TASK GOAL >> The lines to print are the one containing "This screenshot has height=618, width=1216." and every line after it through the end of the entries below. Print them exactly and nothing else.

GIVEN DATA >>
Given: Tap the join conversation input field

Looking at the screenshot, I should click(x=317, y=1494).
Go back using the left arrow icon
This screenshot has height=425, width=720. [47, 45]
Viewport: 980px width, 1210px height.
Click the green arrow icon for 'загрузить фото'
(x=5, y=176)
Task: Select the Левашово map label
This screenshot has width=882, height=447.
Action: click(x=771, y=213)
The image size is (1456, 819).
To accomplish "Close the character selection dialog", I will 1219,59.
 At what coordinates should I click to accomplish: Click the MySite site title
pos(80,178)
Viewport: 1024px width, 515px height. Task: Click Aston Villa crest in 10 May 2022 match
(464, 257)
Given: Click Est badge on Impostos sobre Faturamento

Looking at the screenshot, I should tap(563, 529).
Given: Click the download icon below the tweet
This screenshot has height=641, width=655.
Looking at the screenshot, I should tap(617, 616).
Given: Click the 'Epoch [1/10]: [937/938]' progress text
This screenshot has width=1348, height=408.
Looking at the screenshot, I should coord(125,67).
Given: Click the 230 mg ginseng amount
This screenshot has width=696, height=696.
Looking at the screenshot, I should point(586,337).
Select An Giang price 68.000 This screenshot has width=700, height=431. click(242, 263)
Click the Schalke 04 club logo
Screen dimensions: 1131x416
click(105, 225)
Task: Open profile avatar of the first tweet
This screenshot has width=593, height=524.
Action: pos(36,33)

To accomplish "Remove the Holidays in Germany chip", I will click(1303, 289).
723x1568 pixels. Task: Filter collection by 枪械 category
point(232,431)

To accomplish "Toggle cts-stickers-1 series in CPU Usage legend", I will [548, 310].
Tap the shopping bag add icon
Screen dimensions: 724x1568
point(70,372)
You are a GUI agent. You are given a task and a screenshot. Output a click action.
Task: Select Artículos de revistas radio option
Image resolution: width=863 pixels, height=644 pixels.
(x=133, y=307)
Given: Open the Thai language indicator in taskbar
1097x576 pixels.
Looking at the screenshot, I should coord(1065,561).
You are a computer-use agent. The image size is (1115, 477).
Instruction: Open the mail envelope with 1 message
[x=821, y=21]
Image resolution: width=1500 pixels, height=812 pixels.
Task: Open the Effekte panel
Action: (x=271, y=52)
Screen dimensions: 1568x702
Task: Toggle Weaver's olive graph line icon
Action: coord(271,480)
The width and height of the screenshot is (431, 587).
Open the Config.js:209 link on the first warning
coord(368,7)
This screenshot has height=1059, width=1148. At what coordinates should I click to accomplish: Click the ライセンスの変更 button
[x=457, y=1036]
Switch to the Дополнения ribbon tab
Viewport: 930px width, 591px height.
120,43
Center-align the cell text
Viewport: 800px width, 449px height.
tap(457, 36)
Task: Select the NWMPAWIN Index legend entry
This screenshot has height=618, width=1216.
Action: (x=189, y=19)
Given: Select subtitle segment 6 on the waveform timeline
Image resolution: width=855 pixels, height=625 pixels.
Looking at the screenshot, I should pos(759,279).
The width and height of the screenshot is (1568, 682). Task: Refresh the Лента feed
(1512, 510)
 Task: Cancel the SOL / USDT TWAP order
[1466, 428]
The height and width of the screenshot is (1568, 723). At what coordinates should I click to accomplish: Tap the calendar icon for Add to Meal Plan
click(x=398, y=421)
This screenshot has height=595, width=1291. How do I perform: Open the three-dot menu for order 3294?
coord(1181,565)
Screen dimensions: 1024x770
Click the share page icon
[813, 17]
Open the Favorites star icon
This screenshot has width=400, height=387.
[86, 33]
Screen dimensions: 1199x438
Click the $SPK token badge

FINISHED TASK >>
This screenshot has height=618, width=1216.
Action: (x=189, y=19)
Given: Select subtitle segment 6 on the waveform timeline
Image resolution: width=855 pixels, height=625 pixels.
Looking at the screenshot, I should pos(759,279).
The width and height of the screenshot is (1568, 682). Task: Refresh the Лента feed
(1512, 510)
 Task: Cancel the SOL / USDT TWAP order
[1466, 428]
The height and width of the screenshot is (1568, 723). At what coordinates should I click to accomplish: Tap the calendar icon for Add to Meal Plan
click(x=398, y=421)
This screenshot has height=595, width=1291. How do I perform: Open the three-dot menu for order 3294?
coord(1181,565)
Screen dimensions: 1024x770
Click the share page icon
[813, 17]
Open the Favorites star icon
This screenshot has width=400, height=387.
[86, 33]
Screen dimensions: 1199x438
Click the $SPK token badge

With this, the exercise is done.